Sunday, May 03, 2009

To serve and protect

I flagged him down on Suffolk Street. "Take me home," I said. "To Cabra."

I got an unfair whack of booze as soon as I sat in. He barely spoke but anything he said came with a slur. No identification on the dashboard, a drunken chancer.

I'd been here before, only weeks earlier when I accused another of driving while drunk. Ugly scenes, he said he'd call the guards and perform a breathalyser, so this time around I figured I'd keep my counsel.

He veered awkwardly towards Blessington Street, the Mater, up the North Circular and on to my road.

I paid him a tenner and got out of the car. He was belching and glassy.

I took note of his licence number.

When I got inside I looked up the number of the taxi regulator.

"If you want to make an official complaint, print out the form from the website and we'll look into it upon receipt of..."

"But that'll take days. He's clearly been drinking. He's out there now."

Their hands were tied.

So I rang the guards.

"What is your complaint?" he asked in his finest Templemore.

"Well, I've just been dropped off by a taxi driver who's clearly drunk. I'm worried that he'll crash and kill himself, or others, or himself and others."

"Have you had a few yourself?"

"I'm sorry?"

"Have you been drinking yourself?"

"Well, I don't see how that's relevant but no. I haven't. I've just come from work. I have his plate number. Do you have a pen to hand."

"No."

"Would you like me to hold while you get one?"

"I suppose so, for all the good it'll do."

Jesus.

I quoted the number to him and waited for him to tell me he'd alert, well, whoever he might alert in this case. Instead...

"And where was he going once he dropped you off?"

I put down the phone and poured myself a whiskey.

17 comments:

Meadow said...

Ah, here. I need a whiskey just after reading that.

But I did have to laugh.

Susan said...

It's soooo true. Very sad, and so true. Nobody wants to get involved over anything, even the people who should be getting involved.

The "taxi" driver maybe woke up in the morning with pockets full of cash and thought WTF? ...hoping it didn't earn it the hard way this time.

Radge said...

Meadow - Clink.

Susan - I couldn't believe the lacksadaisical response

laughykate said...

Scary. Last week I got picked up by a cab to go to the airport, he was late as had gone to wrong address. He got out, and looked eighty in the shade. I thought, 'He looks eighty in the shade.' I got in the cab, he pulled out....straight into a truck travelling at 50 kilometres an hour.

First thing I thought was, 'I thoughts cabs aren't supposed to crash!' Which was swiftly followed up with, 'Feck my head hurts.'

Radge said...

AchyKate - Could you see his ID through the sheet of red?

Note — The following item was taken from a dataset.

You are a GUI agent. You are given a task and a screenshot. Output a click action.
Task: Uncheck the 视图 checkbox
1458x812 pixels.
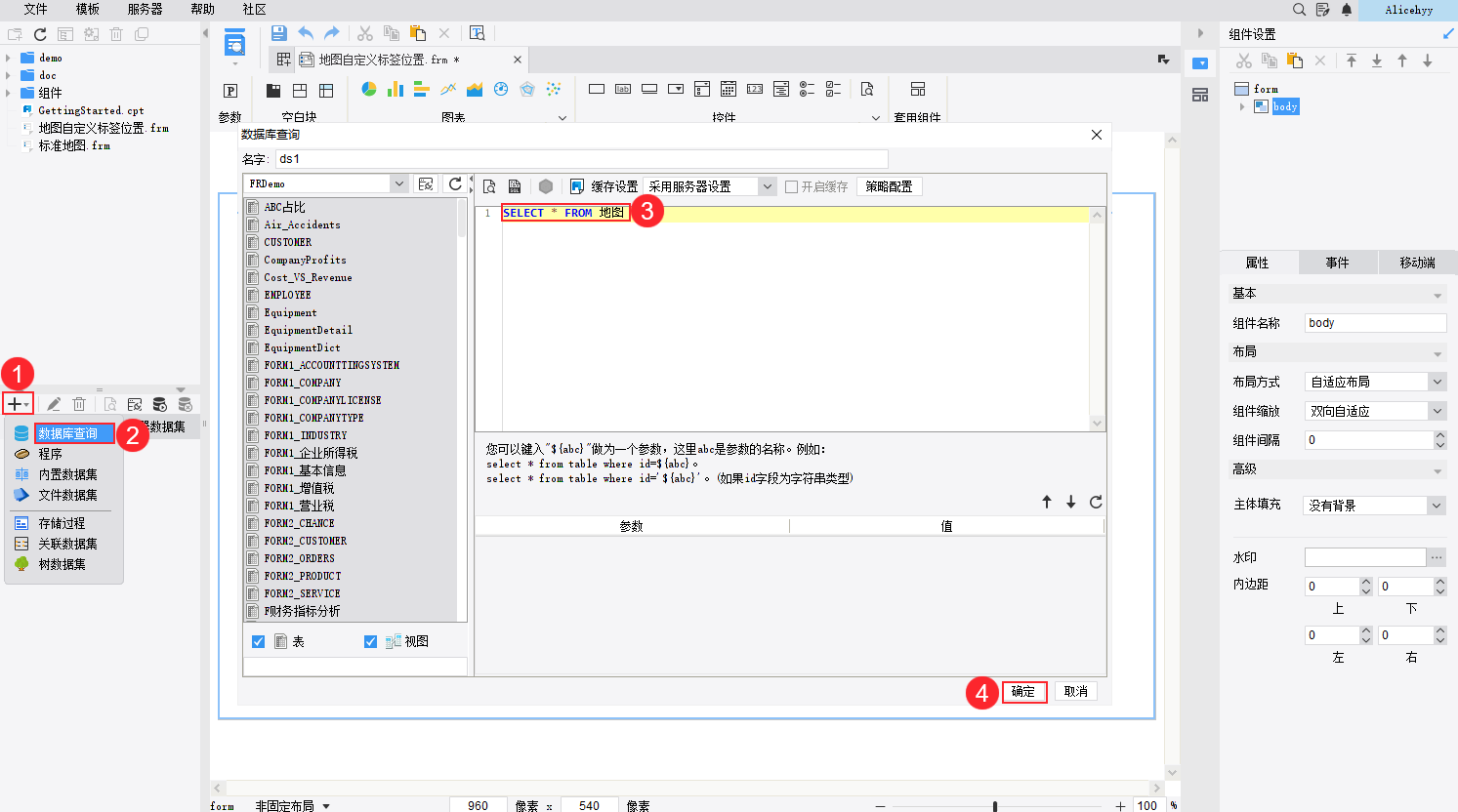370,641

Before the passing out and the nee-naws? Before the drips and the stitches and the restorative facial surgeries and the morphine?

Because I'd complain.

NaRocRoc said...

You should've asked Bogger Boy for his Garda badge number, that gets them going. They start to take you seriously fairly sharpish. Plus as far as I know he's obliged to tell you.

adogwoof said...

Jim McDaid TD (TD in this case = terrible drunk driver?): he got elected again by the Donegal people after driving down a motorway in the wrong lane pissed out of his brains. No wonder the Garda wasn't motivated. No further comment.

Maxi Cane said...

I've honestly wondered how much money I could make between 1 and 4 am on the streets of Dublin form people who just want to get home.

Annie said...

jesus

that is all I can say

whilst shaking my head in disbelief

hope said...

Amazing in a bad way.

As a former state police radio dispatcher, I can assure you we took every call like that seriously. So seriously in fact I use to wonder if my troopers were in a contest on Saturday nights to see who could lock up the most intoxicated.

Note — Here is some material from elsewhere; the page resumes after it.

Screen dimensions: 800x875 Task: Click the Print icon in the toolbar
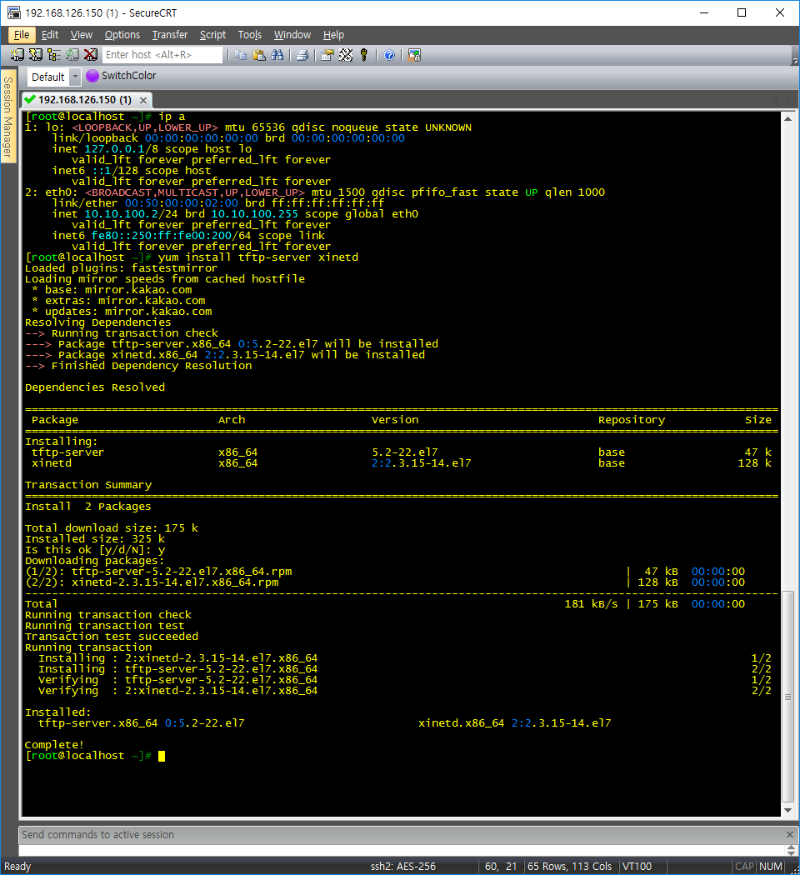tap(302, 55)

Only one "alcohol incident" stands out: one of my most "macho" officers caught a very intoxicated Chippendale's dancer. {If you're not sure, that's a male stripper}. Mr. Rippling Muscles Officer was most aghast when Stripper Boy made a pass at him. :)

Terence McDanger said...

My neighbour saw some junkie dipping in someone's handbag in Stephens Green (apostrophe? meh) a few months ago, told a nearby Guard he'd seen it and offered to testify etc. and was told to go on his way, "there was nothing could be done."

It's a fucking grand little country this.

Radge said...

Ugh...

That's even more depressing than my story.

Red Leeroy said...

that is insane, hell in a handbasket comes to mind. Radge, I think it is time you got yourself some motorised transpora, all these cab rides are slowly killing you.

Red Leeroy said...

'transpora' was an accident, but for some reason I kind of like it.

Radge said...

Red - I like it too. I didn't even read it as a typo. Happily, the incident described took place about two years ago. Not recent.

Coco said...

I was working on in spa and a lady rang up to say that her bag had been stolen along with her €100 voucher. I took the voucher number and stuck it on the till. No less than five minutes later, a young wan rang asking if she could make an appointment with a voucher. I took her name, telephone number, asked to confirm the voucher number and then calmly told her that I would be passing her details onto the gardai. Then, feeling incredibly pleased with my sleuthiness, I rang the good auld boys down in Pearse St. "Mneh" was all I got.

Radge said...

Coco - Another groan for good measure.